Advances in understanding Huntington’s disease
Huntington’s disease is a devastating inherited disorder that manifests itself in adulthood and causes the degeneration of nerve cells in different parts of the brain. Although the genetic mutation associated with this disease was known, until now it had not been possible to understand why people who carry it from birth do not develop symptoms until later in life. Recent research has revealed that this mutation, surprisingly, can remain harmless for decades before it begins to spread, generating toxic proteins that cause cell death.

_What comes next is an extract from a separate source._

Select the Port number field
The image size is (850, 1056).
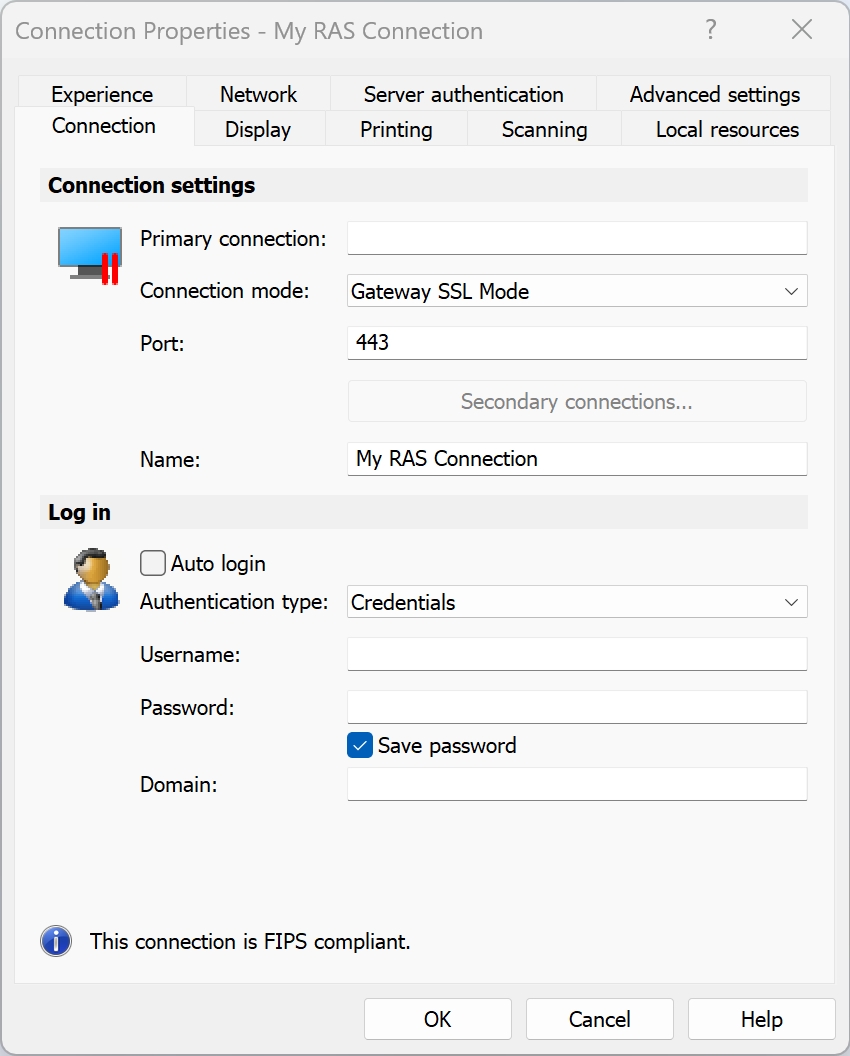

A team of scientists from the Broad Institute of MIT and Harvard, along with McLean Hospital and Harvard Medical School, has studied brain tissue donated by 53 patients with the disease and 50 healthy controls, analyzing half a million cells. They focused on the Huntington’s mutation, which involves a repeat of a segment of DNA in a specific gene. In healthy individuals, this segment is repeated between 15 and 35 times, while in those with the disease, it is repeated at least 40 times. The researchers found that these repeats can expand over time to hundreds of repeats, and that once they exceed a threshold of about 150 repeats, damage occurs to certain types of neurons.
The findings of this study, published in the journal Cell, have surprised even the researchers themselves. One of the co-authors, Steve McCarroll, highlighted that the rate of expansion of these repeats is slow during the first two decades of life, but accelerates dramatically once around 80 repeats are reached. Research suggests that the longer the repetitions, the earlier the onset of symptoms. Although some scientists were initially skeptical, the results indicate that expansions of at least 150 repeats are enough to trigger the disease. Researchers hope these discoveries can lead to the development of treatments that delay or prevent this incurable condition, which currently affects about 41,000 people in the United States.